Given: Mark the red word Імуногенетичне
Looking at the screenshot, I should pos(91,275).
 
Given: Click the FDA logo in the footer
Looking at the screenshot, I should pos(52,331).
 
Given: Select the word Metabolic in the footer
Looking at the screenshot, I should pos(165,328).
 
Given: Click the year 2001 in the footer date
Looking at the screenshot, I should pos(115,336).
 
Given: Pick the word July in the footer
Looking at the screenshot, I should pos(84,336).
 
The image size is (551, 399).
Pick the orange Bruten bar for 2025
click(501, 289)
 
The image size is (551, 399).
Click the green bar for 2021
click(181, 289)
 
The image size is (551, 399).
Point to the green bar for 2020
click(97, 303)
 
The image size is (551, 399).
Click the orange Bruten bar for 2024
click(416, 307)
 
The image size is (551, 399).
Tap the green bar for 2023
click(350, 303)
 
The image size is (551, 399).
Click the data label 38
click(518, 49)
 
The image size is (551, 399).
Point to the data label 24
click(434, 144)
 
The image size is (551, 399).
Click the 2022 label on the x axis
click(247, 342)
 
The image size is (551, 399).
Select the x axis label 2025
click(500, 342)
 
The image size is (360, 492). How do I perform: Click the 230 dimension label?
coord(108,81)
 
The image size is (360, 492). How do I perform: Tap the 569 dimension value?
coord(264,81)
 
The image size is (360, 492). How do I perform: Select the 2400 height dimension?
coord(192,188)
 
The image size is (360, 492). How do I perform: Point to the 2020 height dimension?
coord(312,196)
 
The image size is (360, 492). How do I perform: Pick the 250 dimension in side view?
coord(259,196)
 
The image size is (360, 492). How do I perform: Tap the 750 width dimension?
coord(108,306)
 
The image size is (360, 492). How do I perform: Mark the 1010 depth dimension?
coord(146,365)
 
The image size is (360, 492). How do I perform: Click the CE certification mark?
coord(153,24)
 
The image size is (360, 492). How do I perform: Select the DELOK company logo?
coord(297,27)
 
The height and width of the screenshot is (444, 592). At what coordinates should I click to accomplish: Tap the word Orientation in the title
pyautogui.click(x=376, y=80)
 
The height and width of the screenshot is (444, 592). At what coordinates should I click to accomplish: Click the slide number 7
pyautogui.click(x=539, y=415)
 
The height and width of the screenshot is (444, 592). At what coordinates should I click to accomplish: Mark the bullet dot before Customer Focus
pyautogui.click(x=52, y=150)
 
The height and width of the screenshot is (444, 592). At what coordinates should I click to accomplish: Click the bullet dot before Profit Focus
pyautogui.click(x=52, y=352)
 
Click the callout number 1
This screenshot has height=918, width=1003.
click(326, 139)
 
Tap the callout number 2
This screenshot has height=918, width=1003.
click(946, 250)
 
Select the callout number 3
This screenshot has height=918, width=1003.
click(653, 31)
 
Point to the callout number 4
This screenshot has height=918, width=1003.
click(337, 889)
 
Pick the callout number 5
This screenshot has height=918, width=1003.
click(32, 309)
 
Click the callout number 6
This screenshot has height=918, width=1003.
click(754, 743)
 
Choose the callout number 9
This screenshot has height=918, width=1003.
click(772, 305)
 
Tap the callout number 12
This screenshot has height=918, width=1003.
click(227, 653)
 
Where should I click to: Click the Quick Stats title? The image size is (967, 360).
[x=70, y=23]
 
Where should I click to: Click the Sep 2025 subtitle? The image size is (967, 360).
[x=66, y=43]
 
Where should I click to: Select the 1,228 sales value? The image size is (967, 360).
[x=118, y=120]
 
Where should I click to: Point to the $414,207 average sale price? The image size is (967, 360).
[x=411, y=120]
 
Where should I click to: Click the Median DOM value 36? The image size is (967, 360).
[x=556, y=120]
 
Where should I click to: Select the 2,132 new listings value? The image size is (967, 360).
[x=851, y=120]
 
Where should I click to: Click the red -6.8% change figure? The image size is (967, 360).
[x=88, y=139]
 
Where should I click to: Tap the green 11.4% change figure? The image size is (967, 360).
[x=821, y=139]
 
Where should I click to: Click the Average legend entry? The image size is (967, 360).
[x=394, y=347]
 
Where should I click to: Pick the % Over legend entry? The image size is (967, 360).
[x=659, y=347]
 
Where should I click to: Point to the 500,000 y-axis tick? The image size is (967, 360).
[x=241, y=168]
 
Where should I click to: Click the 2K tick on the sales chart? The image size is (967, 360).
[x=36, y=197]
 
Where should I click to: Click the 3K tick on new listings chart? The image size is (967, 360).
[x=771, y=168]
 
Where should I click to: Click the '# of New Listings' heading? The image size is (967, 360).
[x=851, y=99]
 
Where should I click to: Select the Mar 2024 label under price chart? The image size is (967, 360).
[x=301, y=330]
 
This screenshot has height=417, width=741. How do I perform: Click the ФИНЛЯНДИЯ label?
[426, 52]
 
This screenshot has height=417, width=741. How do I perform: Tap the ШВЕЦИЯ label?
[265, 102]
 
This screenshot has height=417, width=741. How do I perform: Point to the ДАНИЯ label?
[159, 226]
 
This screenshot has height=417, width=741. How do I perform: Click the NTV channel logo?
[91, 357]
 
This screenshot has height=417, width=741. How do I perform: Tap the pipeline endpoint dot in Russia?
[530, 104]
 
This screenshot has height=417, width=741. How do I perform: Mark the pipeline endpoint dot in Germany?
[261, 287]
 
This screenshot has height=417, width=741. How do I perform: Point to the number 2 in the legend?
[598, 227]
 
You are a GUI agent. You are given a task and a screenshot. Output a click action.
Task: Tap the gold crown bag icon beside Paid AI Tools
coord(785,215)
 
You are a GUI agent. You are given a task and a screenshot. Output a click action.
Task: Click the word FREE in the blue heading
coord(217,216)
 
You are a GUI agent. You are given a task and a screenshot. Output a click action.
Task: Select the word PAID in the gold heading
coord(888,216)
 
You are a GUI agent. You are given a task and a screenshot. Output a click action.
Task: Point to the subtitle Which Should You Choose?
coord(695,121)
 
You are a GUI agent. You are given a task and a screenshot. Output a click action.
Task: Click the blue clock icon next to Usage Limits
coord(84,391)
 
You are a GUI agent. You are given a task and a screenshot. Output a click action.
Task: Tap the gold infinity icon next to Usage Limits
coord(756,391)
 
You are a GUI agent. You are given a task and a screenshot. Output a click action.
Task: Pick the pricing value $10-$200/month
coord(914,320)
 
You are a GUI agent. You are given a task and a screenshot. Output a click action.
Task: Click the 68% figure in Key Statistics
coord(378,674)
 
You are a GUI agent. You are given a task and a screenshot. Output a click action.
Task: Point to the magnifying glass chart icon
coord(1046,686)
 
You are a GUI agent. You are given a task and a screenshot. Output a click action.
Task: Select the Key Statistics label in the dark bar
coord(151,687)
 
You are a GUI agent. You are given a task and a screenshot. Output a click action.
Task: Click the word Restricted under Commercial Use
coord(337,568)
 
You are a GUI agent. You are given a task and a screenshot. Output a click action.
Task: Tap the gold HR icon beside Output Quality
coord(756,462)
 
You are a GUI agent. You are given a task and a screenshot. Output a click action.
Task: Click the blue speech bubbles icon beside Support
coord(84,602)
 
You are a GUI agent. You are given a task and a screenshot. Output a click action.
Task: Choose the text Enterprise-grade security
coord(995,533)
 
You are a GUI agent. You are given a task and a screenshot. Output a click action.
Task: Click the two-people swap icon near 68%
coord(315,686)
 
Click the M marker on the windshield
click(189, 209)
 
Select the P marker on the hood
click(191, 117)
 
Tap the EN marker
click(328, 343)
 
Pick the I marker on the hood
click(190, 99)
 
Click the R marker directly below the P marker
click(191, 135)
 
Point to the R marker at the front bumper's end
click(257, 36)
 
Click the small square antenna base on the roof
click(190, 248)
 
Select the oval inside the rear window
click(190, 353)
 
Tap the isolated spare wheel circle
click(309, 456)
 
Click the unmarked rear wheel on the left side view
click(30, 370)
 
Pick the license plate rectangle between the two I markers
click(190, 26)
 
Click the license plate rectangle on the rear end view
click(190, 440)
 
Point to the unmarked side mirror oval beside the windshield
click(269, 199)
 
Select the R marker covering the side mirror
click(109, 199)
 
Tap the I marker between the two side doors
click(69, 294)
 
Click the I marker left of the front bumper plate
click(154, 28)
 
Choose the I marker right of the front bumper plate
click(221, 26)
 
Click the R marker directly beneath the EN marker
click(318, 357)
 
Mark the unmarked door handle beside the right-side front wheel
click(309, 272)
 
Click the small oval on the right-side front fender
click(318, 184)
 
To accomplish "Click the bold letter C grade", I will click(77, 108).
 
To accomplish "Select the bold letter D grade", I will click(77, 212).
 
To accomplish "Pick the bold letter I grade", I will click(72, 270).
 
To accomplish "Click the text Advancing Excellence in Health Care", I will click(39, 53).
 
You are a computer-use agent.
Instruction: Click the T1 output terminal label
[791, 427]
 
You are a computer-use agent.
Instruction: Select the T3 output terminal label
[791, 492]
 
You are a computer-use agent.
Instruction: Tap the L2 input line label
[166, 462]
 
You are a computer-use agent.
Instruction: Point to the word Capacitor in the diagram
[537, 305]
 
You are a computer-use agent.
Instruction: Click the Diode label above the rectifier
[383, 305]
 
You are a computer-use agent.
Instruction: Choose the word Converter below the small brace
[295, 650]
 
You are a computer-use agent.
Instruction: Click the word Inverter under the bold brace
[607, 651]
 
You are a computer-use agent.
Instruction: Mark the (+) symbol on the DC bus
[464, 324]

- **Objective**
Please copy the material from its start through the line that contains "Pick the orange Bruten bar for 2025", changing "footer" to "bottom bar" and keeping everything else the same.

- **Response for this exercise**
Given: Mark the red word Імуногенетичне
Looking at the screenshot, I should pos(91,275).
 
Given: Click the FDA logo in the bottom bar
Looking at the screenshot, I should pos(52,331).
 
Given: Select the word Metabolic in the bottom bar
Looking at the screenshot, I should pos(165,328).
 
Given: Click the year 2001 in the bottom bar date
Looking at the screenshot, I should pos(115,336).
 
Given: Pick the word July in the bottom bar
Looking at the screenshot, I should pos(84,336).
 
The image size is (551, 399).
Pick the orange Bruten bar for 2025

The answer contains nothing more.